_Exercise directions:_
Please filter the listing below and copy out the lines that hold "will".

_Material for the task:_

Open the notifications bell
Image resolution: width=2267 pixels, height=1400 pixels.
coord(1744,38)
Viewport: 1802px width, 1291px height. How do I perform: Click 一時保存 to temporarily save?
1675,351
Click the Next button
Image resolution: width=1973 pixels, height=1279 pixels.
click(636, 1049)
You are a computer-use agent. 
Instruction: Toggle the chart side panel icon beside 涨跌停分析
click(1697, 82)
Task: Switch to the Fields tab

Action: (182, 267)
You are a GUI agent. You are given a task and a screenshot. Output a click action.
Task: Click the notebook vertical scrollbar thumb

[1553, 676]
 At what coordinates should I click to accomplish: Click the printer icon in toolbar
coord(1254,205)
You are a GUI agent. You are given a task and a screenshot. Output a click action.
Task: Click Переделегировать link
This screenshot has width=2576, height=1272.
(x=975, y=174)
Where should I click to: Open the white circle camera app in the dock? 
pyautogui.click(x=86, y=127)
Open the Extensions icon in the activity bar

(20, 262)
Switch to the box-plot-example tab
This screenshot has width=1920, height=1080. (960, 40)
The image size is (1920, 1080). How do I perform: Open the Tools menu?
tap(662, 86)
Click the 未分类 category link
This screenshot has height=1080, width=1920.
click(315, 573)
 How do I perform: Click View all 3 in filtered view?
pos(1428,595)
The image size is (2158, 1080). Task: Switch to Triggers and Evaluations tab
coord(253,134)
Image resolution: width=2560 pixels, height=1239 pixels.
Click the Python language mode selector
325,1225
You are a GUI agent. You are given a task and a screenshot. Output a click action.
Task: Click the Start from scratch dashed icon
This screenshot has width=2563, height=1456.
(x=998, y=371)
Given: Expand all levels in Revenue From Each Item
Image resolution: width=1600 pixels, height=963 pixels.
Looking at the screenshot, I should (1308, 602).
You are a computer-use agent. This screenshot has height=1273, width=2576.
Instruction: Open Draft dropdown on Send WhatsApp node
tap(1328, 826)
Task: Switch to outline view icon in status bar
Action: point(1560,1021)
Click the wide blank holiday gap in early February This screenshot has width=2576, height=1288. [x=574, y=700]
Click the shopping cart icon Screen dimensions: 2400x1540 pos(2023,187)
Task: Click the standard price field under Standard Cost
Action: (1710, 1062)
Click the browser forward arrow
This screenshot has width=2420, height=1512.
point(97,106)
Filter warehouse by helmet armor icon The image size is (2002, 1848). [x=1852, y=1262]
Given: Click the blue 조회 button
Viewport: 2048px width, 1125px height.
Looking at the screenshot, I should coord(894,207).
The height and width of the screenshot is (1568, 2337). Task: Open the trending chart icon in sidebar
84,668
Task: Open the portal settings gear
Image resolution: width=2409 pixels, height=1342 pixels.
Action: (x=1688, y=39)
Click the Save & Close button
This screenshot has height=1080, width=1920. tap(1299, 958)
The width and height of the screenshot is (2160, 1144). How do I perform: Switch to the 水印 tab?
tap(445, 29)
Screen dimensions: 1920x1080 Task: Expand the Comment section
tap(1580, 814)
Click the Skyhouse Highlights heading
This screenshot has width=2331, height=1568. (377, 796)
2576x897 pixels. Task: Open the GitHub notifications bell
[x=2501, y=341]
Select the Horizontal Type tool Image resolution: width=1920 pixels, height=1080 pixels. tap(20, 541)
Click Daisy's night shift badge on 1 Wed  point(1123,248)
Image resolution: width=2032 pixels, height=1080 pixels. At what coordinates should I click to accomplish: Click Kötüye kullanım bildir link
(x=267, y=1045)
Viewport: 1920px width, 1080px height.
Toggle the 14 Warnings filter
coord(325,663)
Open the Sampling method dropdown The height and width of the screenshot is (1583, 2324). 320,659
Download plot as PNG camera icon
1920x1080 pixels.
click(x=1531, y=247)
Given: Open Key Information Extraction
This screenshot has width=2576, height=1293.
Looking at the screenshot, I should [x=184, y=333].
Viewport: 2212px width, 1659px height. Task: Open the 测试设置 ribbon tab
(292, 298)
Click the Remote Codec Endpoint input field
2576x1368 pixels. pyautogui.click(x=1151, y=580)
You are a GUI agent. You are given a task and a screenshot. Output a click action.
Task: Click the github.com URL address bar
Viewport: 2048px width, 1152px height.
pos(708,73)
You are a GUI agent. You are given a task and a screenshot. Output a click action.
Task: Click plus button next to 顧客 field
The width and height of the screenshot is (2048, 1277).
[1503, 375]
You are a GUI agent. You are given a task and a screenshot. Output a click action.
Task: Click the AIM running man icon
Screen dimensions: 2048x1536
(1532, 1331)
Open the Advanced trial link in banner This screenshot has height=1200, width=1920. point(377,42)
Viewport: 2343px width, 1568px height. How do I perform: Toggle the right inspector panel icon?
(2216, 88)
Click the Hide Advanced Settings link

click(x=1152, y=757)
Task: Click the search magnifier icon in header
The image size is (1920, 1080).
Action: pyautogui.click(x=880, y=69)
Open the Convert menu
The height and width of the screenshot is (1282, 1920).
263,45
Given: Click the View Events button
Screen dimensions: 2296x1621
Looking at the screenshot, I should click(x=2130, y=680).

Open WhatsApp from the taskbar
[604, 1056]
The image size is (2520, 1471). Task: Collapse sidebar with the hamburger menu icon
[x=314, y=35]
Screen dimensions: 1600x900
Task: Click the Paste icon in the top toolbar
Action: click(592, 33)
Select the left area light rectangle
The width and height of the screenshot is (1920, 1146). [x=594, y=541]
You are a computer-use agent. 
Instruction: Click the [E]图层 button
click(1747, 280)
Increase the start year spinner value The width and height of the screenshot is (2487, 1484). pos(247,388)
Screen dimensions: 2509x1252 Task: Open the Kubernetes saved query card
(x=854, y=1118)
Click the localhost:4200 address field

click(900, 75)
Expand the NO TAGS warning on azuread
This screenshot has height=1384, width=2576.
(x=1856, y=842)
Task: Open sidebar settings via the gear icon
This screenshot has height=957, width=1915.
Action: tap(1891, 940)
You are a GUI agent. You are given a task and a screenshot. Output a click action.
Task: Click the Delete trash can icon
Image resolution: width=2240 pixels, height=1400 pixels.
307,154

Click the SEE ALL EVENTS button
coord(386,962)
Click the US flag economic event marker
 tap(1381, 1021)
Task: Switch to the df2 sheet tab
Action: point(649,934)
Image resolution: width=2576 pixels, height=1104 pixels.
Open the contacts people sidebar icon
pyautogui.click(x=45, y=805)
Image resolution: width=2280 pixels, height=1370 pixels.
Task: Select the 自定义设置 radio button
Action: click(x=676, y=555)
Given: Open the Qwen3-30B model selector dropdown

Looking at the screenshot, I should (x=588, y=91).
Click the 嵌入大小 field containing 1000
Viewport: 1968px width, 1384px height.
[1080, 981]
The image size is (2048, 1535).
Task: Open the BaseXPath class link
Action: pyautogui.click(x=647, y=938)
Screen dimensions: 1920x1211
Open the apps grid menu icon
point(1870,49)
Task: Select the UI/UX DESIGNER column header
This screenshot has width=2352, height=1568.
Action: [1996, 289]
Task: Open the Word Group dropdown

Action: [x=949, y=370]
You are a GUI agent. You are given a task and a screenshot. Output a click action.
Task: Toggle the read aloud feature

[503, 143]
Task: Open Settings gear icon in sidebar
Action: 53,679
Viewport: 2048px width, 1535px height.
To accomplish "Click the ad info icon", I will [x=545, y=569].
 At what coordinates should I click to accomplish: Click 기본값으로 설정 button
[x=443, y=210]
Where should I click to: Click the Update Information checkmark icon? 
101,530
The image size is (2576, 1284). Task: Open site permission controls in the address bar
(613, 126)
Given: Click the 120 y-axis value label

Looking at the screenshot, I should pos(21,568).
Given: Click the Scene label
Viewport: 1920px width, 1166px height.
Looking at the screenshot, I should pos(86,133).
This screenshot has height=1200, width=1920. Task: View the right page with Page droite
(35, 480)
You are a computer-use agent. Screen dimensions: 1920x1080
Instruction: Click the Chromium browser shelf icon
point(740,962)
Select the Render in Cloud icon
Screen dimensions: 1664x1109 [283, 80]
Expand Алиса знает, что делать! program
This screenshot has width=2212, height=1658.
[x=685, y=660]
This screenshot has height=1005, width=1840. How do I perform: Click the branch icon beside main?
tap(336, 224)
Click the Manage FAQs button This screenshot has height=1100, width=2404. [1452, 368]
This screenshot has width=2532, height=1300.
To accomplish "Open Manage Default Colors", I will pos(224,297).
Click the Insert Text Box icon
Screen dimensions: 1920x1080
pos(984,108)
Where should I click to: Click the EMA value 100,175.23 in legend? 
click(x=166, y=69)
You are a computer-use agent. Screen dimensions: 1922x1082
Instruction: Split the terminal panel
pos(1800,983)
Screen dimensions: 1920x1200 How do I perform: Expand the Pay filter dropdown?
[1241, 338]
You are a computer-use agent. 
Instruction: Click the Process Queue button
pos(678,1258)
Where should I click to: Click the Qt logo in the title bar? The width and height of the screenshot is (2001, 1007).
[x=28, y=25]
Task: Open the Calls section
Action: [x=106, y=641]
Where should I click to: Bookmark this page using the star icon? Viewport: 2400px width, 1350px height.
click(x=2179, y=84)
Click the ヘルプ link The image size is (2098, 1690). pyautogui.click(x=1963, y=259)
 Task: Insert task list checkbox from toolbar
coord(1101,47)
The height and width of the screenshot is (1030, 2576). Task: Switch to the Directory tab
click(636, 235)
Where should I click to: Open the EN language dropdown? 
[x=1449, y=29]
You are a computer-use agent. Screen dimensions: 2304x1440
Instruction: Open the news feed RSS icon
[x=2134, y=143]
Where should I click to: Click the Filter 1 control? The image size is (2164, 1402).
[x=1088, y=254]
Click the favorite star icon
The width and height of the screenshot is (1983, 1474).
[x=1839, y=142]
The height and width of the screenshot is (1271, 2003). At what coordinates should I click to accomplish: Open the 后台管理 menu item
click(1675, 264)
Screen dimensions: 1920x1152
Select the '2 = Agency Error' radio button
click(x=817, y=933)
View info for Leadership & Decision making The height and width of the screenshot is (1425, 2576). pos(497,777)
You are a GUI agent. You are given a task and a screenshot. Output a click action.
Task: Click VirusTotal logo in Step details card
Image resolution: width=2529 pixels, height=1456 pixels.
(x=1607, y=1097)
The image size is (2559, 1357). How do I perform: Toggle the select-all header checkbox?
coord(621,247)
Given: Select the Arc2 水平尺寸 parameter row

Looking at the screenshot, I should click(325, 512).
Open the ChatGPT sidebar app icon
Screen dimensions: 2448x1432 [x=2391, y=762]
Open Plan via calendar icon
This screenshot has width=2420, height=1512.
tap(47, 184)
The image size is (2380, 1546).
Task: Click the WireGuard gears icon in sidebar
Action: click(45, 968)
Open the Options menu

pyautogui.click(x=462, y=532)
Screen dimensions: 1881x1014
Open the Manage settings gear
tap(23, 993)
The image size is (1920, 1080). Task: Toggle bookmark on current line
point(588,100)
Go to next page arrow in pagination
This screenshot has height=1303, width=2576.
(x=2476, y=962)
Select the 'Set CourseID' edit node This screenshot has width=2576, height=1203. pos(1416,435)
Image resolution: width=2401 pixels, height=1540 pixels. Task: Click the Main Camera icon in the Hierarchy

_Exercise answer:_
To accomplish "Click the ad info icon", I will [x=545, y=569].
To accomplish "Open Manage Default Colors", I will pos(224,297).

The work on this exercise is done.